It’s been another up-and-down week for my trading account. Every day has been similarly choppy through most of the stocks I traded, but the end result from each one has been pretty different.
I am grateful to say that, despite a sizable red day to start the shortened week, it remains green. That keeps alive my longest weekly green streak ever. Although I haven’t paid much attention to it, I haven’t had a down week since March.
Unfortunately, my overall totals in that span have diminished quite a bit since their summer peak.

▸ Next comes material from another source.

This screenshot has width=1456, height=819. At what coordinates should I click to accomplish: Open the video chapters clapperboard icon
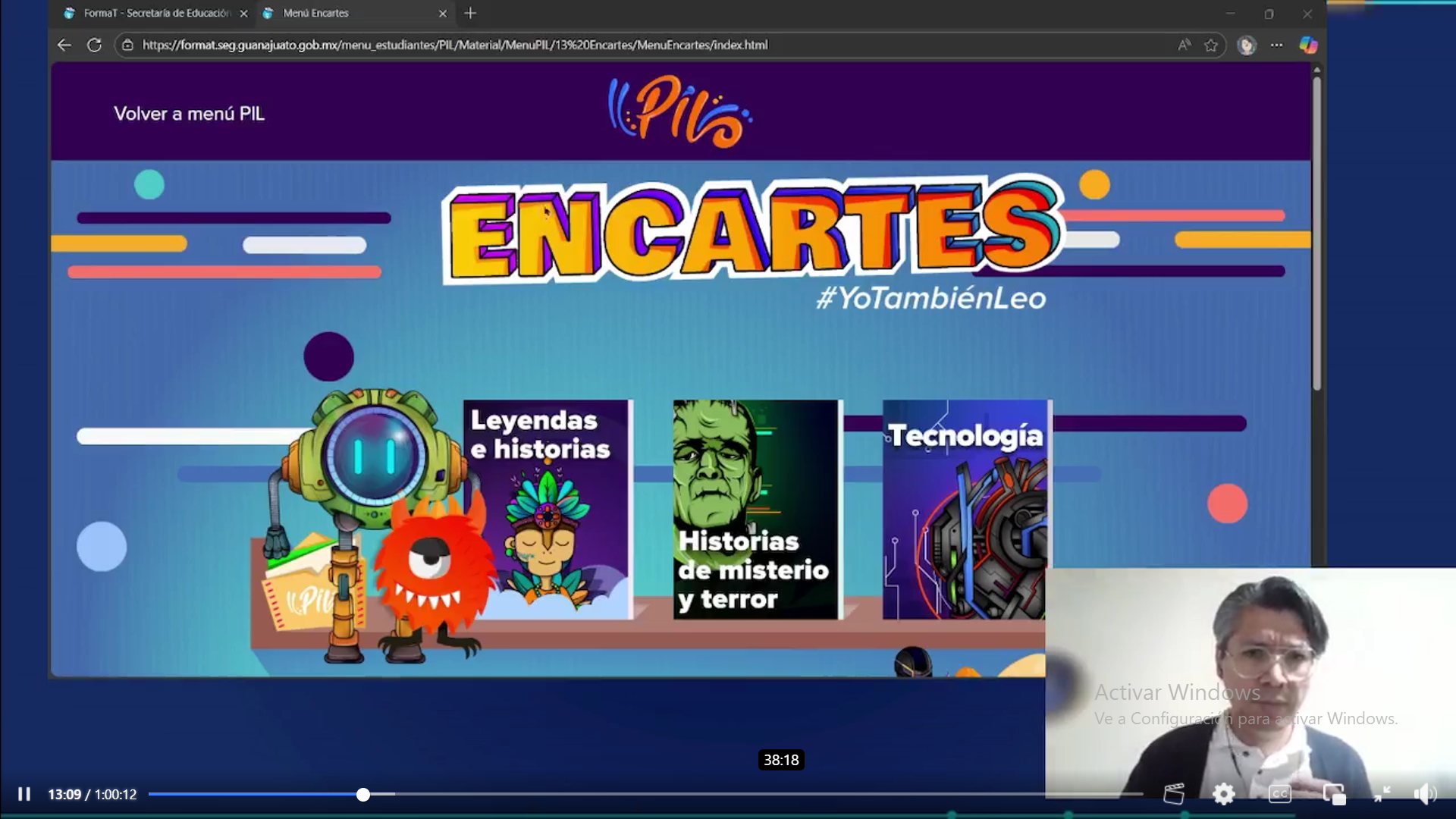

At the moment, my net profits for the week sit at around $13,500. I’m hoping to bring that up to at least an even $20,000 to average out close to my daily goal.
That loss on Tuesday was a devastating way to return to the market after the holiday weekend.
Although I kicked off the day with $4,000 in profits, trading Nikola Corporation (NASDAQ:NKLA) and Tortoise Acquisition Corp. (NYSE:SHLL) between my retirement and regular accounts, I ran into a lot of chop once the market opened.
Once the bell rang, I switched focus to my retirement account, trading more affordable stocks at larger share size. That led to a -$6,000 loss in that morning’s leading gap stocks, Luby’s Inc. (NYSE:LUB), which hit resistance a few cents off my $2 entry and completely flushed out.
Already -$2,000 in the red, I took another large share position in VivoPower International PLC (NASDAQ:VVPR) after it came up on my daily momentum scanner. I took a trade out of a halt on the first candle to break the high and got as high as $.80 on the share before it fell by nearly a dollar on the next 1-minute candle. That essentially ended the day for me.
Shell-shocked from Tuesday, I ended up just not liking anything I saw on Wednesday and opted to sit on my hands.
Then Thursday came and everything went perfectly. I spent about two hours bouncing between trades in Satsuma Pharmaceuticals, Inc. (NASDAQ:STSA) and Yield10 Bioscience, Inc. (NASDAQ:YTEN) and ended the day higher by $25,000. Both stocks were the leading gap stocks in the premarket and, although YTEN was choppy, it followed a beautiful pennant pattern that I was able to scalp with no problem.
While it wasn’t a homerun day, it was a good way to climb out of the hole I dug at the start of the week. It also highlighted the fact that I need to ease off the throttle and take opportunities more slowly.
That’s something I emphasize to students constantly, probably because it is my biggest struggle as a trader. Being able to read the market and know when to aim for base hits is one of the most valuable skills any successful trader should learn, and its mostly a matter of understanding your own trading patterns. I’ve known for weeks that my net profits have been gradually declining while the number of red days was on the rise, but I traded Tuesday like I was still surpassing $100,000 a day.
While I should learn to take my own advice, a lot of new traders don’t have the benefit of a long track record to refer to when making that kind of analysis. Simulated paper trading is the best way to build up that kind of data in a risk-free environment, so I encourage any new traders who are also struggling in this market to start referring to any insights they can glean from practice.